4. Reinforcement Learning Data Pipeline¶

The Reinforcement Learning (RL) algorithm uses a separate, more complex data pipeline. - Input: The same processed data from the loader. - Process: It builds a knowledge graph by extracting entities (users, items, genres) and relations (watched, belongs_to). - Output & Cache: The processed graph, embeddings, and labels are cached as .pkl files in the qpera/rl_tmp/<DatasetName>/ directory. This cache is separate from the main dataset cache.

5. Adding a New Dataset¶

To integrate a new dataset into the project, follow these steps:

Create a Loader Class: In qpera/datasets_loader.py, create a new class that inherits from BaseDatasetLoader.

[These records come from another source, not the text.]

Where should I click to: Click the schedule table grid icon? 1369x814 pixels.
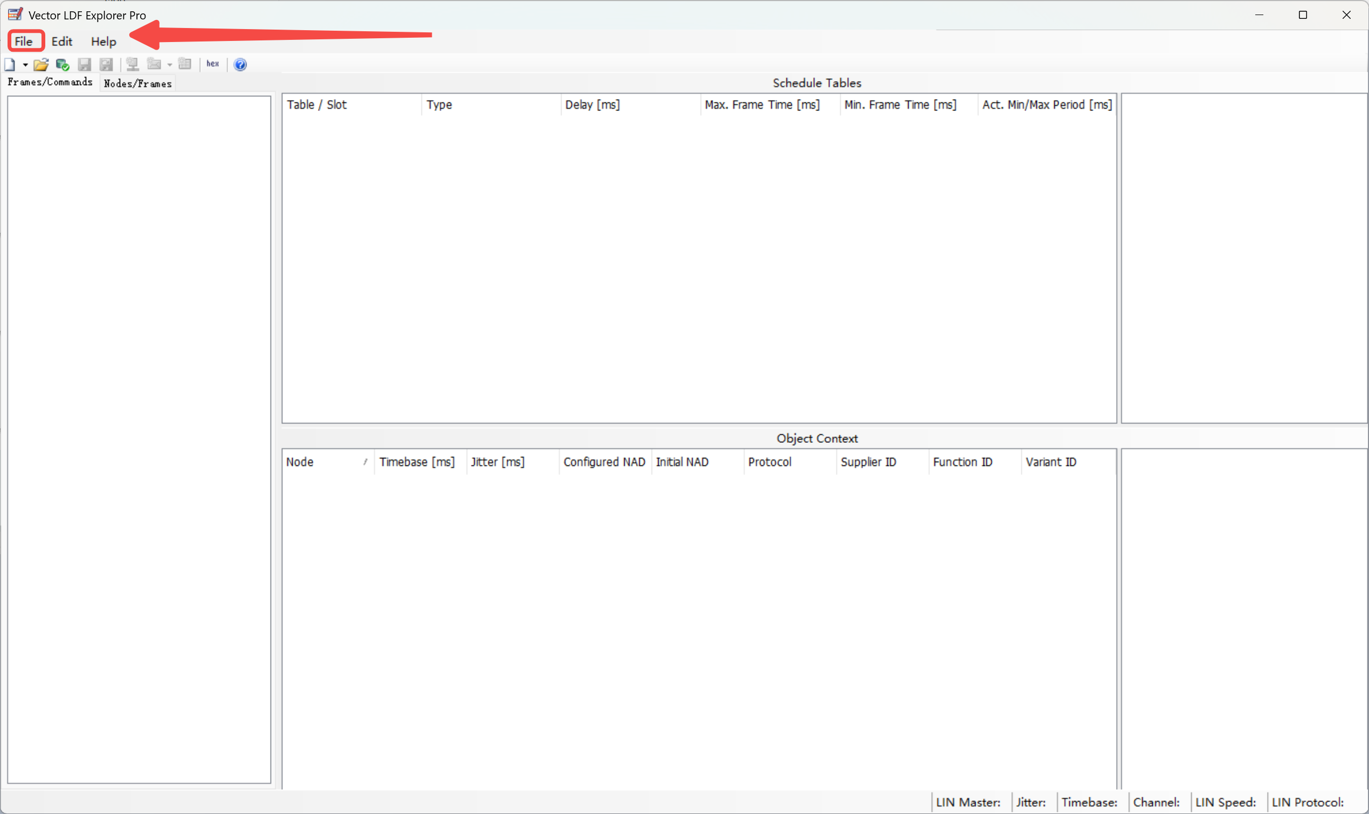pyautogui.click(x=185, y=64)
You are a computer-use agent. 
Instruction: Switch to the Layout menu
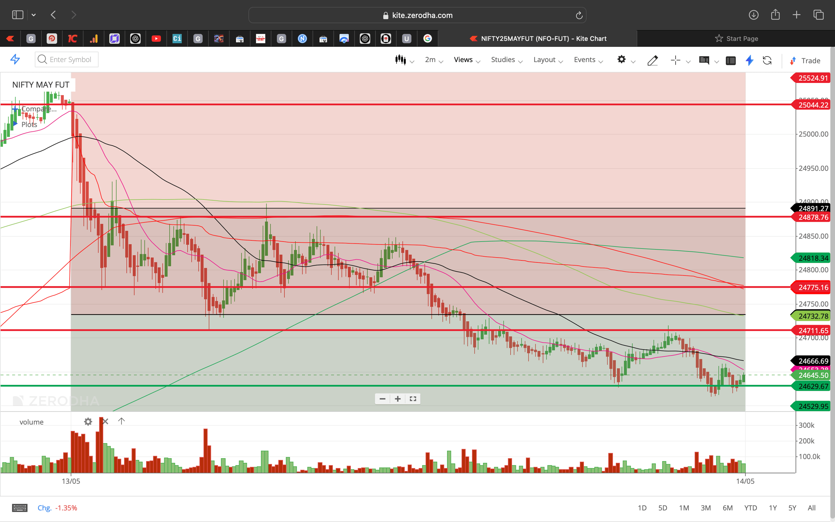coord(544,60)
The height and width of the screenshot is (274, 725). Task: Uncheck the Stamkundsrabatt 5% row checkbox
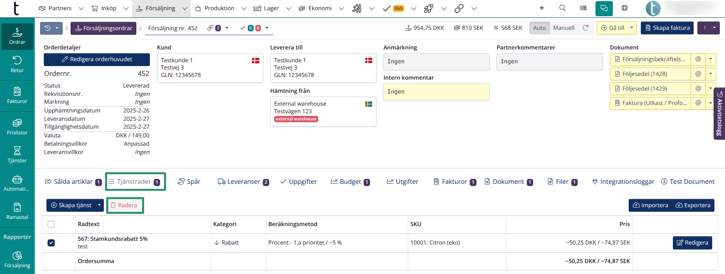(x=51, y=243)

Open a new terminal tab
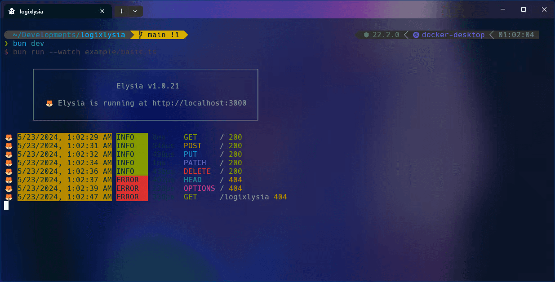pos(121,11)
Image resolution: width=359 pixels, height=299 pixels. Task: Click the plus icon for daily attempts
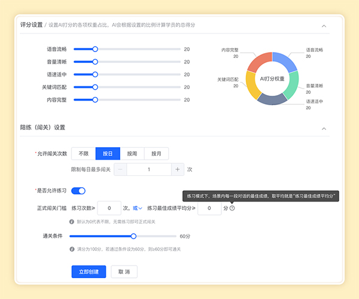[178, 169]
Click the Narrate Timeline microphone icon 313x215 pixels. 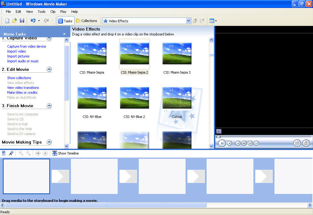coord(11,153)
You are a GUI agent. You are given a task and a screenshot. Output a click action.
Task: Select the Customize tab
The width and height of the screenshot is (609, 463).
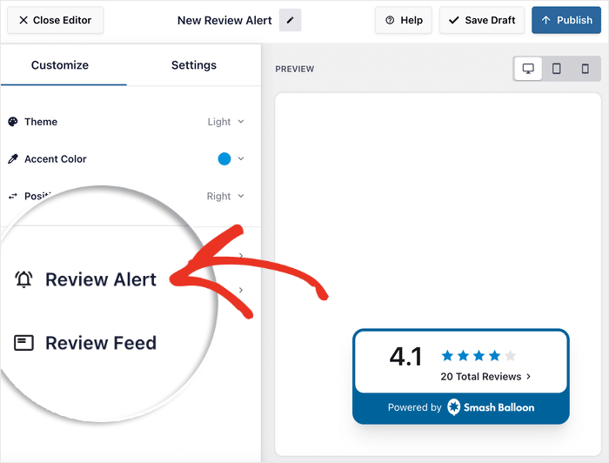pos(60,65)
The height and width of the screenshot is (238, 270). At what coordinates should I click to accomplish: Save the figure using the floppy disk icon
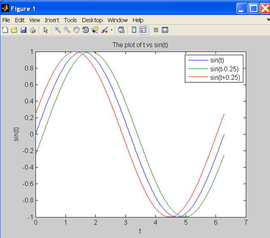point(23,30)
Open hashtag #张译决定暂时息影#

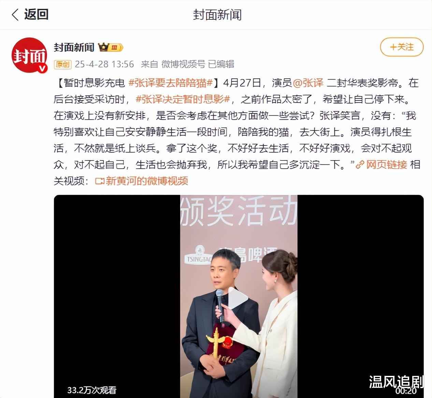183,99
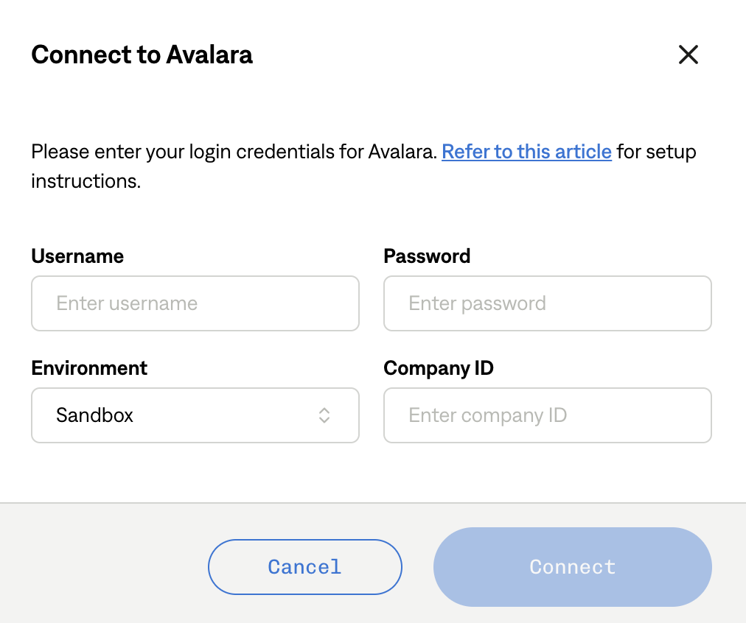The height and width of the screenshot is (623, 746).
Task: Click the Environment field label
Action: pos(89,368)
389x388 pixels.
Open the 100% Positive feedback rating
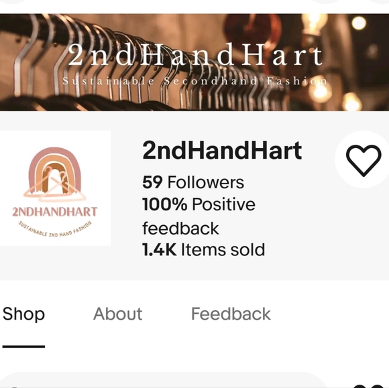(199, 216)
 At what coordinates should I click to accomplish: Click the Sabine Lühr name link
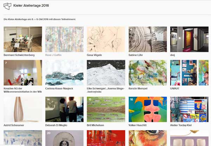[x=136, y=55]
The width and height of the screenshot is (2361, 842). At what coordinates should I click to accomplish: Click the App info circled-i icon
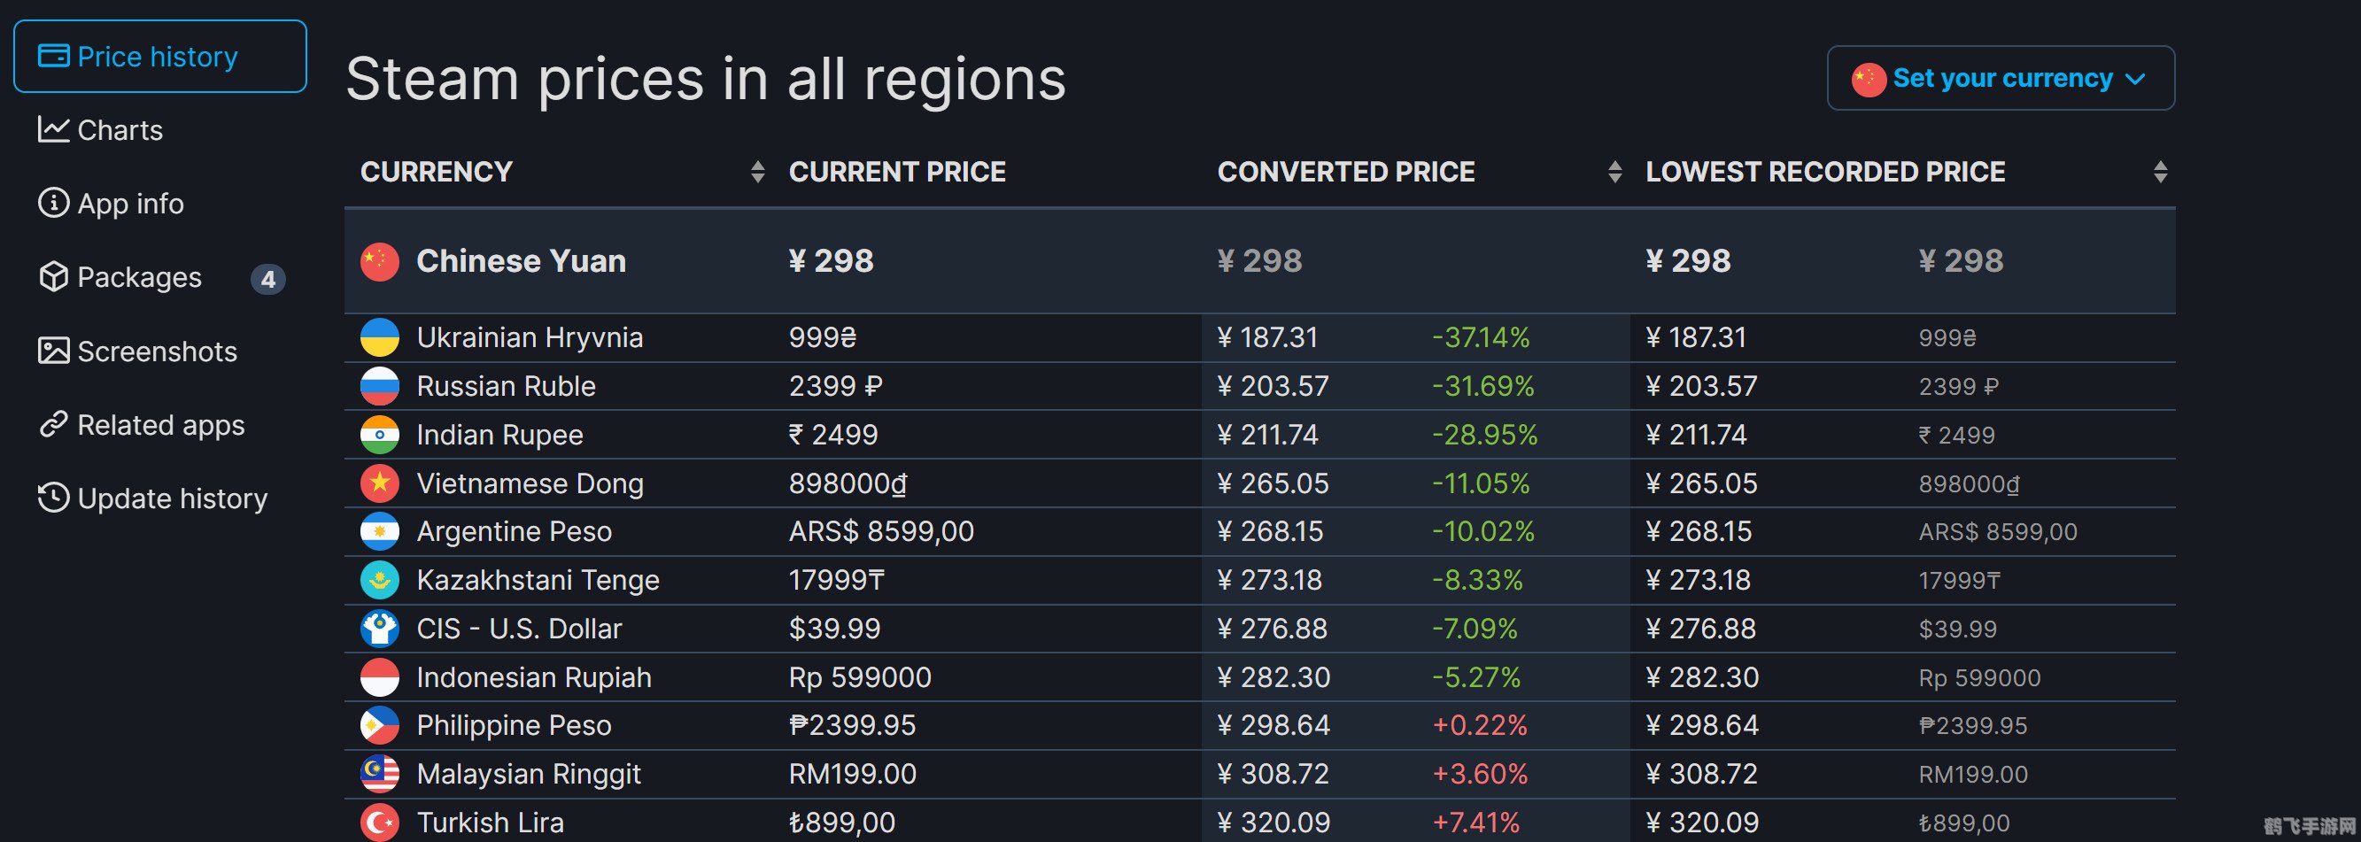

Implement the _check_local_files_exist and merge_datasets methods to handle your specific files and processing logic.
Register the Loader: Add your new class to the dataset_loaders dictionary inside the loader function.
Add Downloader Support (Optional): In qpera/datasets_downloader.py, add your dataset's information to the DATASET_CONFIG dictionary to enable automatic downloads with make check-datasets.
Add RL Support (Optional): If the dataset should be used with the RL algorithm, update the path dictionaries (DATASET_DIR, TMP_DIR, LABELS) in qpera/rl_utils.py.

6. Troubleshooting¶

FileNotFoundError: Ensure you have run make check-datasets to download all raw data.
Kaggle API 401 Unauthorized: Verify your ~/.kaggle/kaggle.json file is correctly placed and has the right permissions (chmod 600).
RL Pipeline Errors: If you encounter issues with the RL pipeline, try clearing its specific cache by deleting the qpera/rl_tmp/<DatasetName> directory and re-running the experiment.